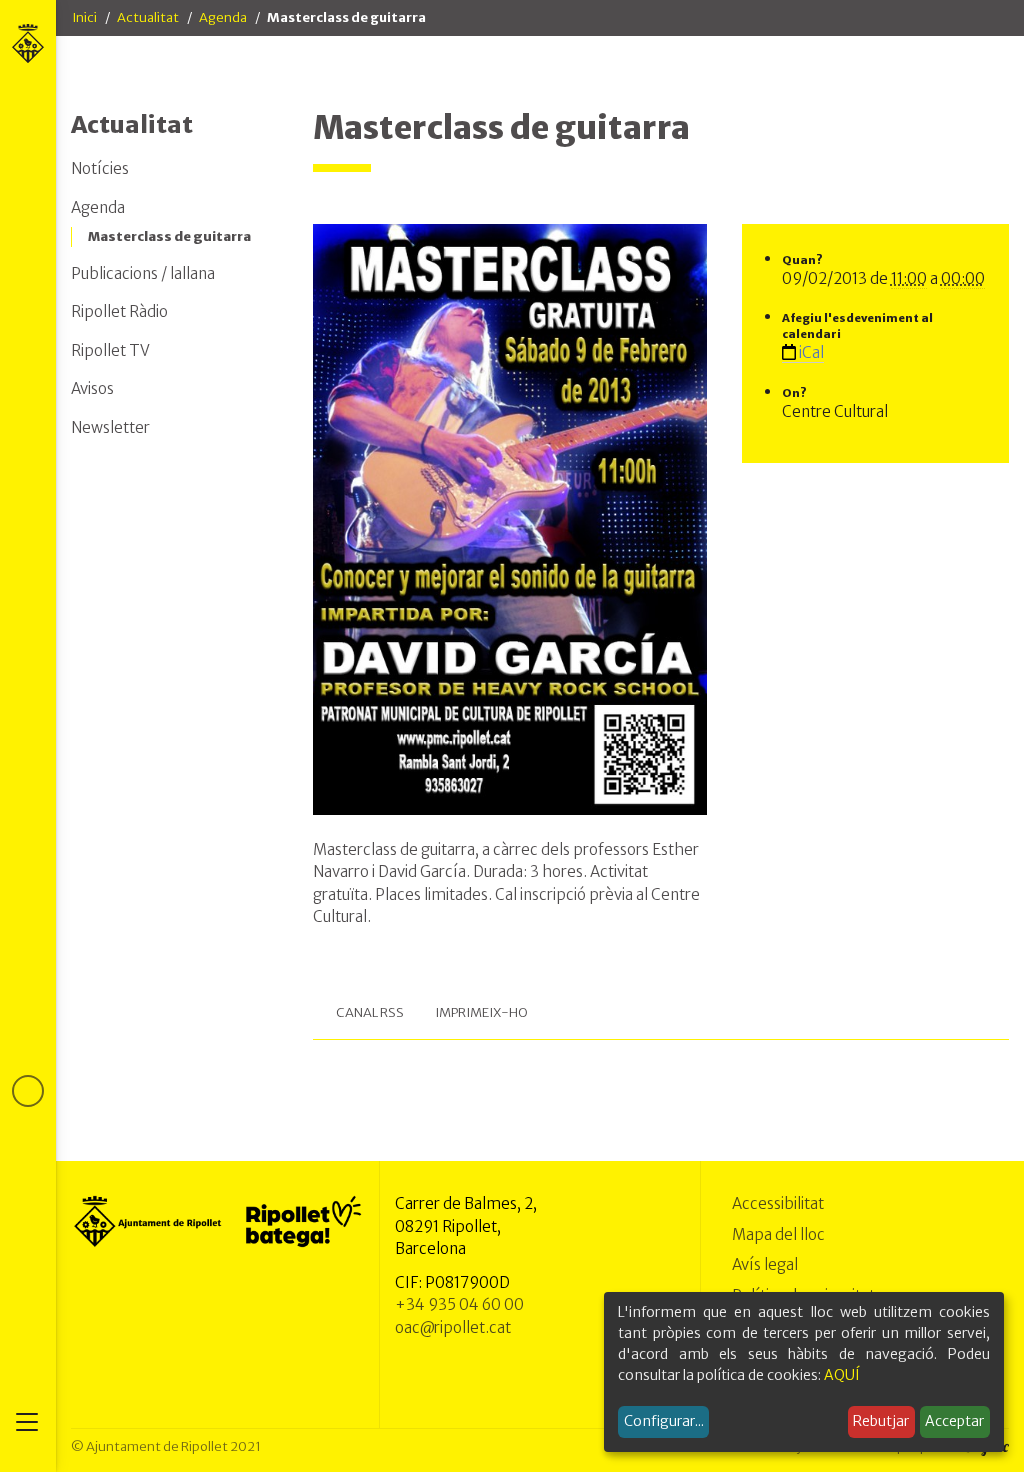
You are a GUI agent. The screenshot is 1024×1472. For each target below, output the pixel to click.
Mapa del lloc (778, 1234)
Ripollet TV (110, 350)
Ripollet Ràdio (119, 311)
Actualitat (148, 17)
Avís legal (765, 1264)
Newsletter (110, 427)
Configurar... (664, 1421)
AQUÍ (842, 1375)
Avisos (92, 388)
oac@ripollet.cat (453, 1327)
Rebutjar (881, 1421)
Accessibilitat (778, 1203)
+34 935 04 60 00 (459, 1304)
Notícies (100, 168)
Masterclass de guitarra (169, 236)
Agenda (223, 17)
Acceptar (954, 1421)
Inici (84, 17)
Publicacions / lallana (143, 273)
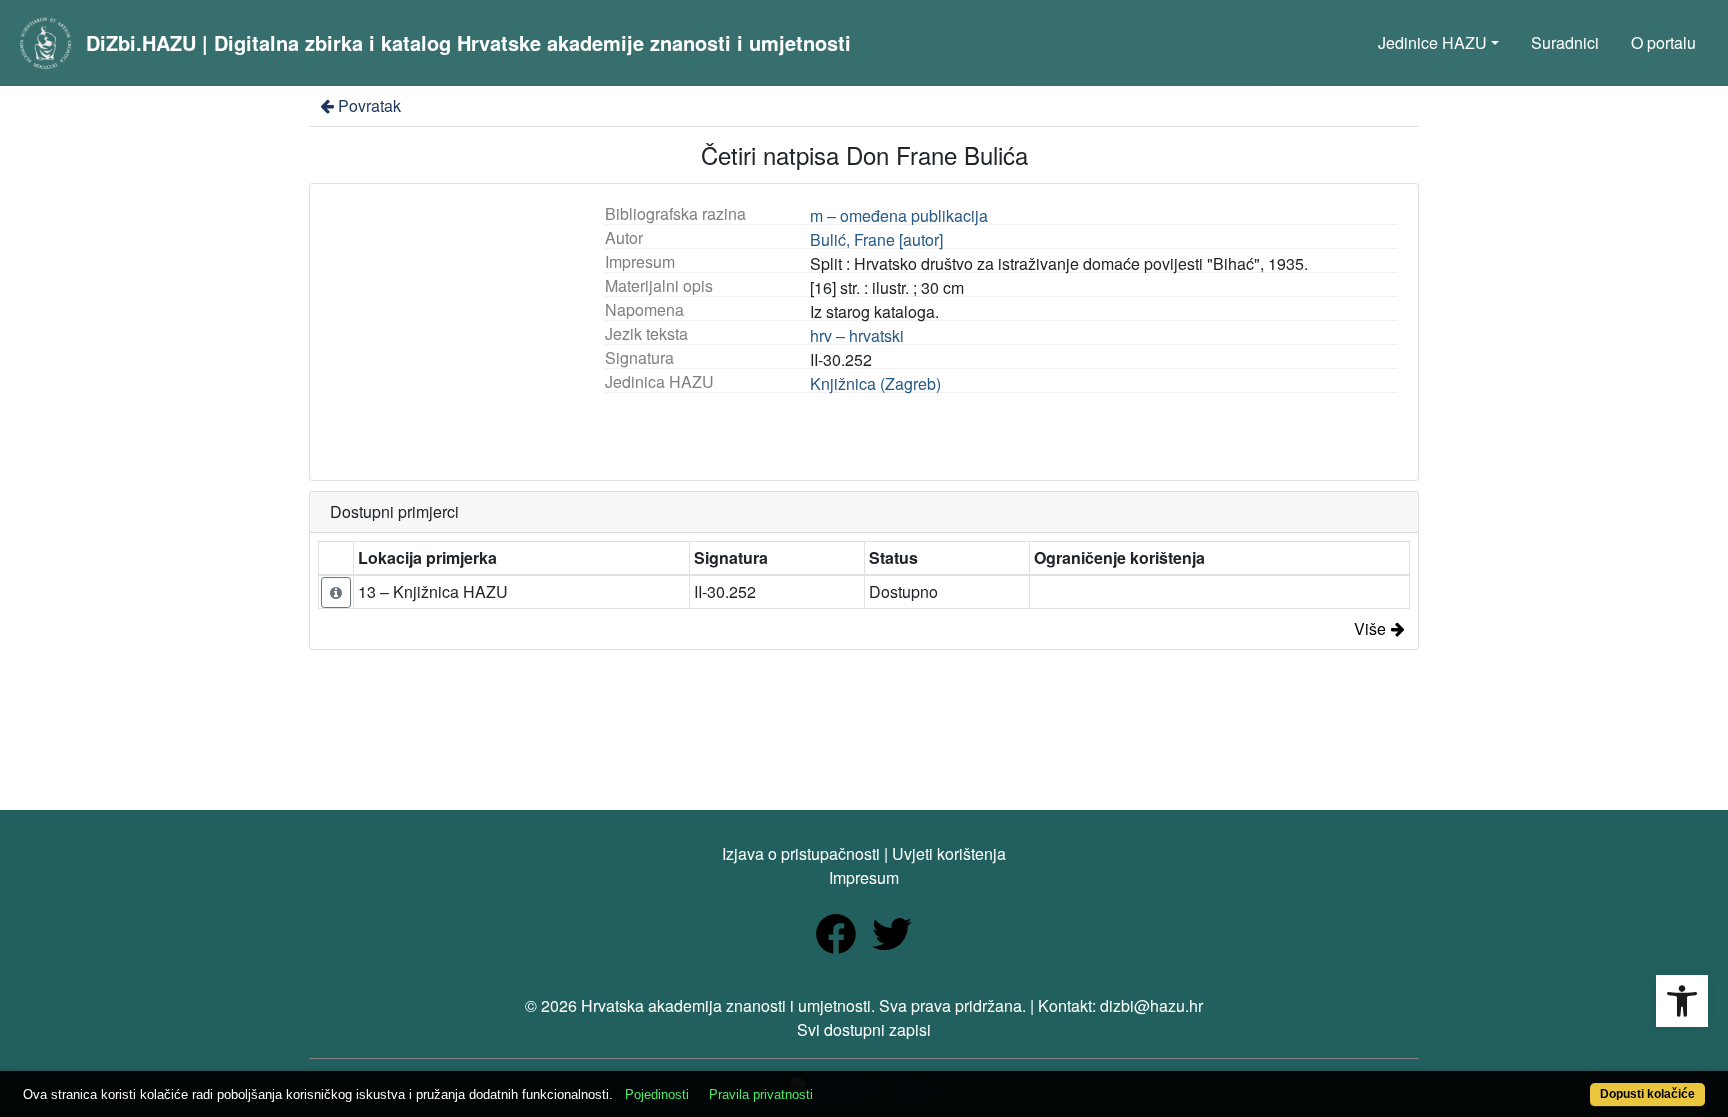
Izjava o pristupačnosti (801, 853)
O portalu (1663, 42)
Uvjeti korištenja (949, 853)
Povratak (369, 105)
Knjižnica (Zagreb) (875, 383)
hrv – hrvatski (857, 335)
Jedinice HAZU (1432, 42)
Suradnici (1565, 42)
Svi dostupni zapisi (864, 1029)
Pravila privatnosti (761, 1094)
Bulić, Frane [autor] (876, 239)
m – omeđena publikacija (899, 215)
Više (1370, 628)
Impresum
====================
## Exercise prompt
Copy, without any change, the lines above from the one containing "O portalu (1663, 42)" to the end, both ends included. Add nothing else.

## Result of this exercise
O portalu (1663, 42)
Uvjeti korištenja (949, 853)
Povratak (369, 105)
Knjižnica (Zagreb) (875, 383)
hrv – hrvatski (857, 335)
Jedinice HAZU (1432, 42)
Suradnici (1565, 42)
Svi dostupni zapisi (864, 1029)
Pravila privatnosti (761, 1094)
Bulić, Frane [autor] (876, 239)
m – omeđena publikacija (899, 215)
Više (1370, 628)
Impresum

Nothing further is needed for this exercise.